Ansha Prashanth, a master’s student in computer science, created the software that will run the device.
“During my bachelor’s studies, I worked on robotics projects, and I’ve always been interested in machine learning. When I learned about this satellite project, I was really drawn to the problem statement and its scope,” she said. “It was hands-on experience in working with real-world constraints. We had to deal with strict limits on size, data budgets, and timelines, which are quite different from the flexibility we have in academic research.

Fogelquist and Ayush Patnaik, a third-year Ph.D. student in Lin’s lab, developed algorithms to estimate how battery performance degrades over time.
“Batteries aren’t inherently very intelligent; they’re just cans of chemicals. So, algorithms give some insight into the health of the batteries,” Fogelquist said.
The team had to figure out how the battery would behave under different temperatures and in a vacuum. This thermal vacuum testing would typically require a six-figure facility with a lot of expensive equipment, Zufall said.
“We managed to do a modified version of that with hundreds of dollars of equipment, and just actually being able to replicate vacuum conditions with the cold and the hot conditions of space gave us a lot of insight into how this is going to perform when it gets there,” he said.
Charging at low temperatures (below 10 degrees Celsius) can lead to a phenomenon called lithium plating, Patnaik said.
“It is a lot in focus right now, because you degrade the battery really fast if this lithium plating phenomenon occurs,” he said.

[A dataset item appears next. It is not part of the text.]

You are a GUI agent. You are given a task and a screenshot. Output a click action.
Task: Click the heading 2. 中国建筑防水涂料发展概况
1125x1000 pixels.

“I think the fun challenge, the main challenge, was taking what we were doing in the lab, which is exercising these batteries under controlled conditions in a certain way and actually translating that to a physical board inside a spacecraft, following its own set of instructions,” Zufall said.

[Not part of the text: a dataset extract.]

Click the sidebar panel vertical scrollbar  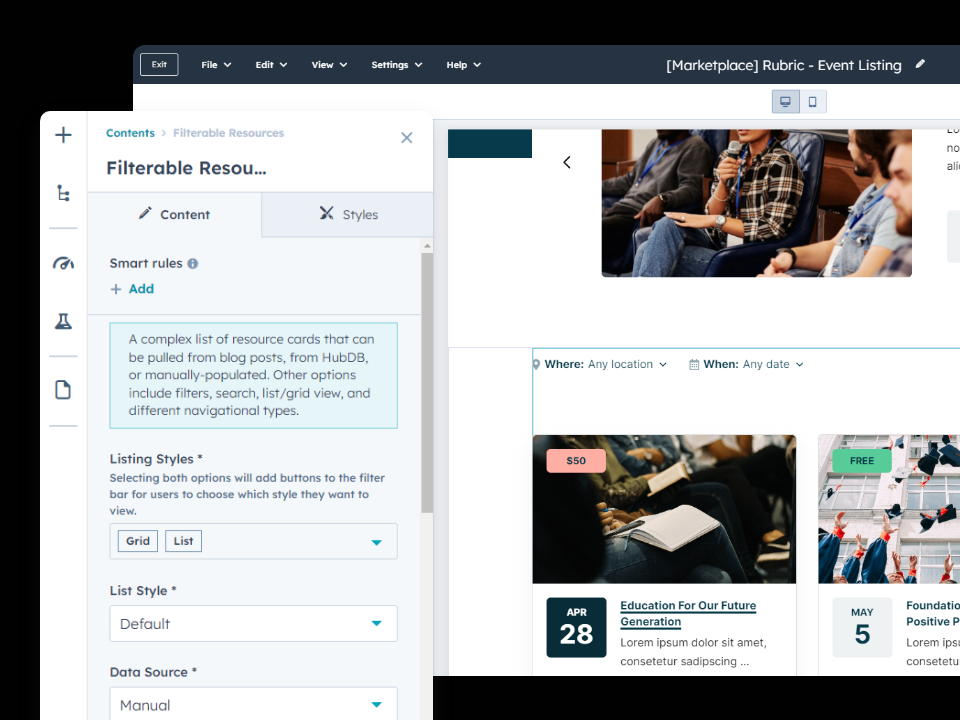pos(427,380)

That involved miniaturizing their hardware, making it smaller and cheaper and writing software that could operate on its own for weeks or months.
“For me, the fun part was the challenge of making sure our data was safe and usable no matter what happened. Space is unpredictable, so the software needed to be designed to be smart enough to log efficiently, communicate and recover gracefully if anything failed,” Prashanth said.
Learning how to work across a team of different disciplines is a lasting result of the project.
“Spaceflight takes everything,” Robinson said.
“You have people from all different walks of life, and they don’t exactly talk the same language at first. There’s interpretation at first that leads to collaboration,” he said. “It’s not just for the success of this project or some specific project; it’s the people on the project who learn to do this and appreciate the value of it. That’s something they take with them for the rest of their lives.”
The satellite, which includes other payloads as well as the UC Davis experiment, is set to launch this October from Vandenberg Space Force Base.